Et si Jacques Tourneur avait décidé de nous faire peur. Comme toute experience digne d'être montée sur les bobines, il faut à l'entrepreneur d'un film la volonté d'écrire et de composer un scénario. Avec le Rendez-vous de la peur, le moins qu'on puisse dire, c'est que le spectateur se voit offrir un faux semblant de parcours démoniaque et diabolique à travers les élucubrations d'un sataniste, à travers sa recherche de runes antiques.

L'idée avait beaucoup pour plaire, à cette époque dans laquelle le cinéma américain cherche à faire peur. Mais comment, alors, faire peur au cinéma ? Les sorcières se transforment ici en un sataniste opportuniste qui profite des découvertes de forces subalternes lui permettant d'avoir une influence toute puissante sur les comportements de ses pairs.
On voudrait donc faire peur dans ce film en montrant les dérives morales d'un homme enclin à abuser de son pouvoir exercé sur autrui.

Le problème demeure dans le traitement narratif qui tourne autour d'un détective improvisé (un scientifique ne voulant pas croire au surnaturel - ) se mettant à la recherche des racines de ce méchant gourou, à la fois cocasse et pernicieux, à la foi corrompue. Le film nous en dit plus long sur les dérives d'une société et ses valeurs (pourquoi pas - et là réside peut-être une vertu bien que largement inachevée, puisque la description reste trop caricaturale) que sur comment faire peur au cinéma.

La déception est donc de mise et ceci se dévoile même à partir du titre français du film, alors que l'original, Night/Curse of the Demon, portait en lui les germes d'une autre ambition, tout en dévoilant d'emblée l'issue finale du film : celle d'une histoire se retournant contre le démon.

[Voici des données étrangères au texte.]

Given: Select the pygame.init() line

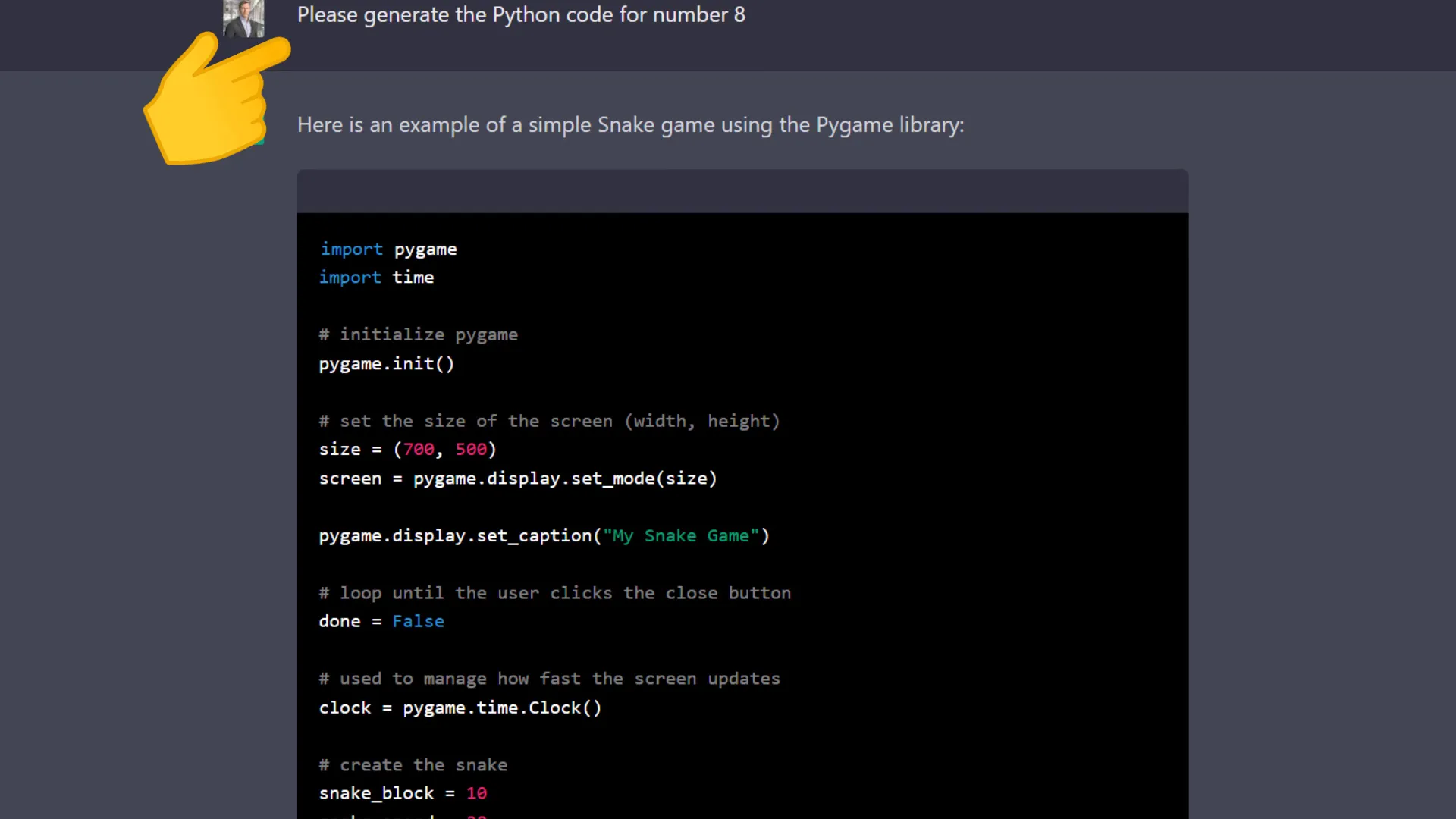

La facilité d'écriture dans ce scénario - le sort des personnages est scellé dès les premières minutes du film - rend la trajectoire du sataniste et de son antéposé (le héros sauvant la société de l'abus de pouvoir) assez fade et inintéressante. D'autant plus que l'usage excessif d'effets spéciaux parfois mal calibrés ne viennent qu'alourdir un propos inopérant.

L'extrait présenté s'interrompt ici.